Finding day of week in batch file? (Windows Server 2008)

Solution 1:

I'm a little late to this party, but this will give you the day of week:

wmic path win32_localtime get dayofweek

Use a batch for loop to obtain the output, and you have a testable condition for the day of the week.

Rob

Solution 2:

Here's a batch file that will get all the date and time info into variables but it does depend on you having an appropriate date format set on your machine. Also, the order might need adjusting depending on the local date format, I'm not sure.

@echo off
for /F "tokens=1-4 delims=/ " %%i in ('date /t') do (
set WD=%%i
set D=%%j
set M=%%k
set Y=%%l
) 

for /F "tokens=1-4 delims=: " %%i in ('time /t') do (
set H=%%i
set Mn=%%j
set AP=%%k
)

if "%AP%"=="PM" set /A H=%H%+12

echo %WD% %D%/%M%/%Y% - %H%:%Mn%

The bit you want is in %WD%.


Solution 3:

Here's the correct answer for a BAT script on a modern system:

@echo off
for /f %%i in ('powershell ^(get-date^).DayOfWeek') do set dow=%%i
echo %dow%

Outputs:

Saturday

Usage:

@echo off
for /f %%i in ('powershell ^(get-date^).DayOfWeek') do set dow=%%i
if %dow% == Saturday goto shutdown
if %dow% == Sunday goto shutdown
exit

:shutdown
shutdown /s /f /t 90

I used this for PC's which auto-boot daily from BIOS, which don't have an option to exclude weekends.
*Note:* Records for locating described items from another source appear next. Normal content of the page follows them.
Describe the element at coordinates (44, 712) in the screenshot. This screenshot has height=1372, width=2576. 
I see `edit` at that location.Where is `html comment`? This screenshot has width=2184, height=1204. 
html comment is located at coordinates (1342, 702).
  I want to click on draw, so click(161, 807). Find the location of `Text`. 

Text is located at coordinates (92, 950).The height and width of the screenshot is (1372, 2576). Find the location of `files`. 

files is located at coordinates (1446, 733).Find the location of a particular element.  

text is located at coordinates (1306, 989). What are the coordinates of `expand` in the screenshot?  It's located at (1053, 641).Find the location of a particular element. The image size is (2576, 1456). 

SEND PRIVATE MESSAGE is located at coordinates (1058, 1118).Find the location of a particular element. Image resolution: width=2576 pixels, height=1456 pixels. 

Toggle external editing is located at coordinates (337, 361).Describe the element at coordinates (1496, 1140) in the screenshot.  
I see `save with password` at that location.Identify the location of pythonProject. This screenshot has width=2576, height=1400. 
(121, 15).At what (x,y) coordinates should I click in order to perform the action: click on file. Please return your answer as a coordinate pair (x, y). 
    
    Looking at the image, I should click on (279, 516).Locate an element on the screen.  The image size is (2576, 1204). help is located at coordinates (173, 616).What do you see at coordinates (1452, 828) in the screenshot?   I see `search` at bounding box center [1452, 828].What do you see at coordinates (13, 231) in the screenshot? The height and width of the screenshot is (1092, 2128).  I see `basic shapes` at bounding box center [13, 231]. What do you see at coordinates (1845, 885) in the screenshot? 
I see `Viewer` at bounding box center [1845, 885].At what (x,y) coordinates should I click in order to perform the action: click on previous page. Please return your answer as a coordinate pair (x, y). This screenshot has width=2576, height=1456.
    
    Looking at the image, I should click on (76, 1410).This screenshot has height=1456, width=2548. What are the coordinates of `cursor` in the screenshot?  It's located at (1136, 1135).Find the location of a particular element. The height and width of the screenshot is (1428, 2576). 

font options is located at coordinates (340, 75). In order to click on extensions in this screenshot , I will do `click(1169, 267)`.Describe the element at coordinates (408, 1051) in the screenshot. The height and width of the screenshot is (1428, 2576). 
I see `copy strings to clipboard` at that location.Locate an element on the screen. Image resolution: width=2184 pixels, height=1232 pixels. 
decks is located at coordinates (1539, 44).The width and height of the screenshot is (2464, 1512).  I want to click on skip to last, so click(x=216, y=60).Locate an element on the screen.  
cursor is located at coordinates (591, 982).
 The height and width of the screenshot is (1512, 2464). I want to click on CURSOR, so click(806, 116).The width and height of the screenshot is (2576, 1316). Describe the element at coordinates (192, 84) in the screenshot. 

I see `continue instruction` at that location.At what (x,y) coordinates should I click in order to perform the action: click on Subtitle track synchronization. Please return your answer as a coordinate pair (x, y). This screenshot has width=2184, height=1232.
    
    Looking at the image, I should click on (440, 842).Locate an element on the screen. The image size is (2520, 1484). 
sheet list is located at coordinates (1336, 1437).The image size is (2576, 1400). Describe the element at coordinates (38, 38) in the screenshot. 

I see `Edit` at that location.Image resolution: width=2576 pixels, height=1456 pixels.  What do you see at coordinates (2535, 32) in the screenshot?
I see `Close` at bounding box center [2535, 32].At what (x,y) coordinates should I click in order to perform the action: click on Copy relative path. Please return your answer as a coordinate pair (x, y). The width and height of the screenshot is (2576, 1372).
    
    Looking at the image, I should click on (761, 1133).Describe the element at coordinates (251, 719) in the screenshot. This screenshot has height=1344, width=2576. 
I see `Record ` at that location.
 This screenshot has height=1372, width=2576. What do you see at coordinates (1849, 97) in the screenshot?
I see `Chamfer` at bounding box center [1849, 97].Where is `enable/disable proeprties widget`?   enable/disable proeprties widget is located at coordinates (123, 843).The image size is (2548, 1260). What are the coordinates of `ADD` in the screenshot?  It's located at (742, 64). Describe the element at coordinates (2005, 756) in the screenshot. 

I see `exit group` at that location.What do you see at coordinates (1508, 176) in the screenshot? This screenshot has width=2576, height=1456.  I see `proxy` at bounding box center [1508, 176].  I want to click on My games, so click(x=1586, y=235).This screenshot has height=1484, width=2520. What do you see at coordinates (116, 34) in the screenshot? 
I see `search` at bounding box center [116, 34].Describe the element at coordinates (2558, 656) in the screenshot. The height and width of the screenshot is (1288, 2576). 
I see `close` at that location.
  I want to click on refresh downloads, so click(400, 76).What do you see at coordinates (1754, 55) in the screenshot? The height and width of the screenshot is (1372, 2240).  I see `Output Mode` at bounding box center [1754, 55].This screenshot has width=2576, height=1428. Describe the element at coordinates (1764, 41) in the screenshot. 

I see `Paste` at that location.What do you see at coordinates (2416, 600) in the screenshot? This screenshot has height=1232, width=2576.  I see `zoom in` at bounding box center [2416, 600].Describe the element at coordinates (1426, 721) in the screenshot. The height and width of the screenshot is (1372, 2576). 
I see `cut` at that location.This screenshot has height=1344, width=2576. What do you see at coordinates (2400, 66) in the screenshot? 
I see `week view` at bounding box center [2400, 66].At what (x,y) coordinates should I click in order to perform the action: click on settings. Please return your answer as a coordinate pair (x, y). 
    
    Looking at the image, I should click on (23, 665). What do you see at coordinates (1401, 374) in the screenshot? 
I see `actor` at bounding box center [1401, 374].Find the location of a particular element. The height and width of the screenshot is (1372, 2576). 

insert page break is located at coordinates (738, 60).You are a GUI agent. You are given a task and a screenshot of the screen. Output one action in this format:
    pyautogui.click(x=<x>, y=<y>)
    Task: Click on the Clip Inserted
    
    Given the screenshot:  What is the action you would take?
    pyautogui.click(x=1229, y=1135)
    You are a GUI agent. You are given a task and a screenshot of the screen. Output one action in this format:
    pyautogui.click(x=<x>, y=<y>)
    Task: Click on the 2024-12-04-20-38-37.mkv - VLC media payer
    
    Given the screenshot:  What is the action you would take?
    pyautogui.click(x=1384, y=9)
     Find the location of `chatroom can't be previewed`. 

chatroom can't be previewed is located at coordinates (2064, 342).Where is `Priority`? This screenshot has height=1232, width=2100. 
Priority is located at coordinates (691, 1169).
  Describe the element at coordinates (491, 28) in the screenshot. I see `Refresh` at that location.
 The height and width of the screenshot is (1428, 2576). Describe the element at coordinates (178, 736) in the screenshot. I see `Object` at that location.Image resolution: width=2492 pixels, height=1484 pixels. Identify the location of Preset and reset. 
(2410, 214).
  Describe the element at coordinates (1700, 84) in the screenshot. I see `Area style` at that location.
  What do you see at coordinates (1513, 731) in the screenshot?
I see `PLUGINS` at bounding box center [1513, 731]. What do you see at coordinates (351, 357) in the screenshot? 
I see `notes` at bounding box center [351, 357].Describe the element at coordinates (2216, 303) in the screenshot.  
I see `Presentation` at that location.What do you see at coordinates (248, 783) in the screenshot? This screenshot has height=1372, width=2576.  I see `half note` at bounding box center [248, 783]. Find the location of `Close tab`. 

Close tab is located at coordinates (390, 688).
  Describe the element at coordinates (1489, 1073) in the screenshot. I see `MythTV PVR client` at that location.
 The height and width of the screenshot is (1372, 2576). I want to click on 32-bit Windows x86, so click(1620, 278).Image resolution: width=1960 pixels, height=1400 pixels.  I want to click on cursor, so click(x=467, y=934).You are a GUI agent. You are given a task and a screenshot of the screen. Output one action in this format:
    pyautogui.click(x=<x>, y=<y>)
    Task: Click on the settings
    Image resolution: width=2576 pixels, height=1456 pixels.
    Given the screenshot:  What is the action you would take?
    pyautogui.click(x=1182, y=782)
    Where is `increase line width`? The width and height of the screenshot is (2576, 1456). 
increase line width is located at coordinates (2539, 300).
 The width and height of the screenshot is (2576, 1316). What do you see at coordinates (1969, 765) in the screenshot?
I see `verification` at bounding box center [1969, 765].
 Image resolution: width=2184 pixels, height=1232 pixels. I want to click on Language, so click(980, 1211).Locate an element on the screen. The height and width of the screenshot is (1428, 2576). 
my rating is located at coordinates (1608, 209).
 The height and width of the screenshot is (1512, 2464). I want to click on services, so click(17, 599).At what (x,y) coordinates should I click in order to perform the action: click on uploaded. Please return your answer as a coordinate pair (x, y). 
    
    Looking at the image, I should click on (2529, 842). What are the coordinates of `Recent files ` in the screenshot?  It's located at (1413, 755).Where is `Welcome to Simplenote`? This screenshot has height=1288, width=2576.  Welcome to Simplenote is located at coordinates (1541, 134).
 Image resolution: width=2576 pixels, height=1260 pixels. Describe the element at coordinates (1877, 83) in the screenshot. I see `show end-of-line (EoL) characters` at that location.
Aside: ACPI is a more reliable way of doing this, and allows for a dummy BAT script such as exit to be used in a Windows Scheduled Task with specific days selected, using the Wake the computer to run this task option.


Solution 4:

Batch can't do this easily. It requires a lot of command-line fu with the date command. There are a few ways to achieve what you're after, but most of all I'm wondering why the built-in Task Scheduler isn't an option? It allows you specify the days you want it to run and what time:

alt text

You could also use VBScript:

wscript.stdout.writeline weekdayname(weekday(date))

Then run it:

C:\Documents and Settings\Administrator>cscript /nologo dayofweek.vbs
Wednesday

You can easily use if/else logic in VBScript then have your VBScript code execute batch files depending on the day, and vice-versa (have batch call a VBScript).


Solution 5:

@echo off

:set the variables
for /f %%C in ('wmic path Win32_LocalTime Get Year^,Month^,Day^,Hour^,Minute^,Second /Format:List 2^>nul ^| find "="') do @set current%%C

:display the variables
set current

Now all that remains is to pre-pend zeros to the day and month if either of them are less than 10.